The innovative approach became known as the Great Reclamation Period. It was so successful that the concept was exported at the beginning of the twelfth century to peat areas bordering the Lower River Weser around the city of Bremen and bordering the Lower River Elbe around the city of Hamburg. It even led to several settlements in the Bremen-Hamburg area. Settlers locally known as Frisians and Hollers, the latter meaning 'those from Holland.' The lands became known as Hollerland. This so-called cope contract concept was exported to the British Isles and other parts of Frisia too (Van Doesburg 2019, Van Bemmel et al. 2022, Mostert 2022).
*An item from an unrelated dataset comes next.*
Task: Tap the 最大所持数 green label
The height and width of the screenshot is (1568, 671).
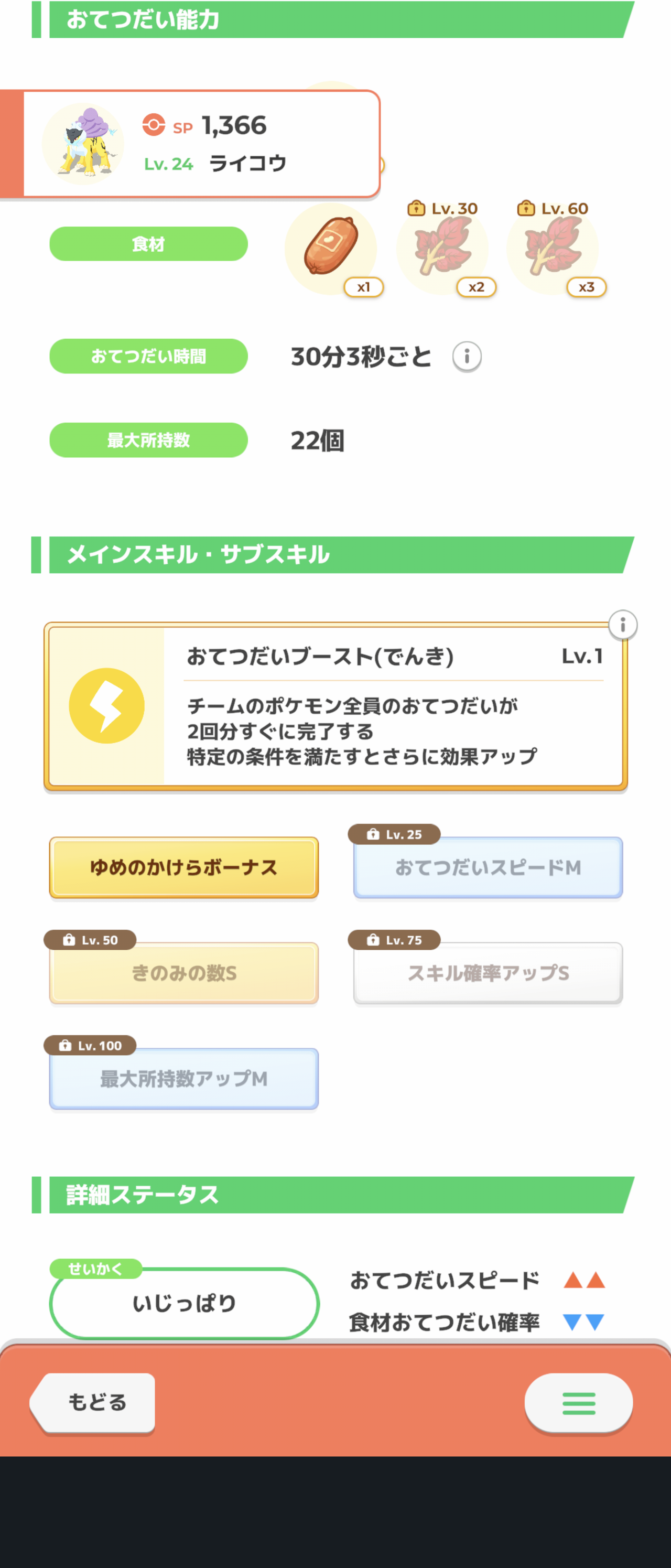Action: click(x=148, y=440)
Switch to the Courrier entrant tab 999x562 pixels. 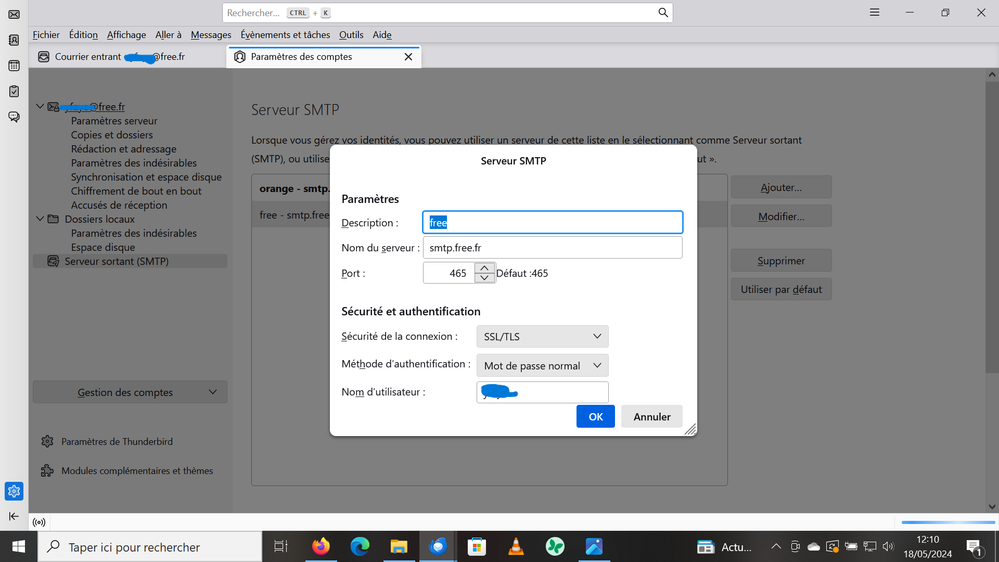[x=120, y=57]
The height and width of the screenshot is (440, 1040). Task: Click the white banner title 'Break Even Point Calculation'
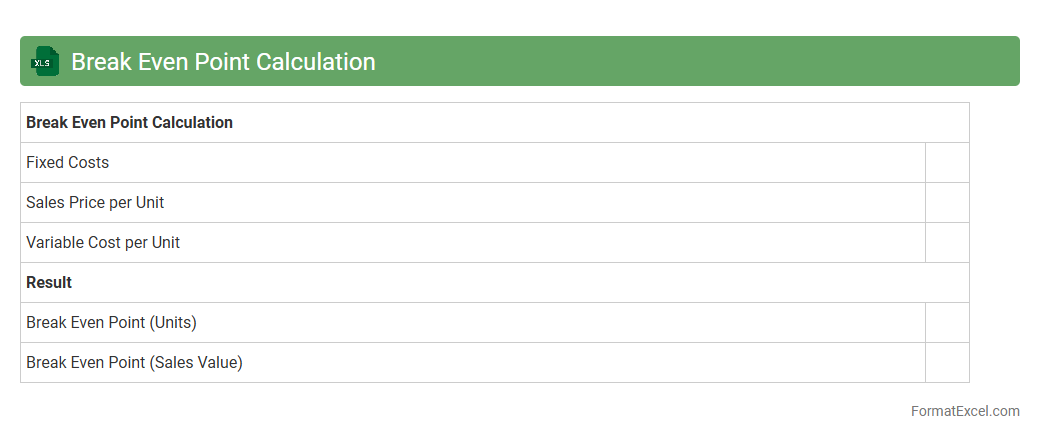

As an anecdote – names of persons who exported the concept of cope contracts to the marsh areas around Bremen and Hamburg have been documented. These were Helekinus (Helekin), Arnoldus (Arnold), Hiko (Hijo), Fordolt, Referic (Referik), and priest Heinricus (Hendrik) who emigrated in the year 1113 to this region and agreed with the local bishop to a cope contract. More highly skilled migrants from Frisia and Holland came in the decades that followed. Frisians settled also in the area of Süsel in East Holstein. The area, known as Stedingen Land, developed into a more or less autonomous region similar to the republican, self-governed Frisian lands just north of it. In 1234, however, a serious crusade was organized against the self-willed people of Stedingen Land; for more, go to our blog posts Terrorist Fighters from the Wadden Sea. The Era of the Crusades and Ich mag Ihre Pelzer- und Schustertöchter nicht!” – a kiss of death.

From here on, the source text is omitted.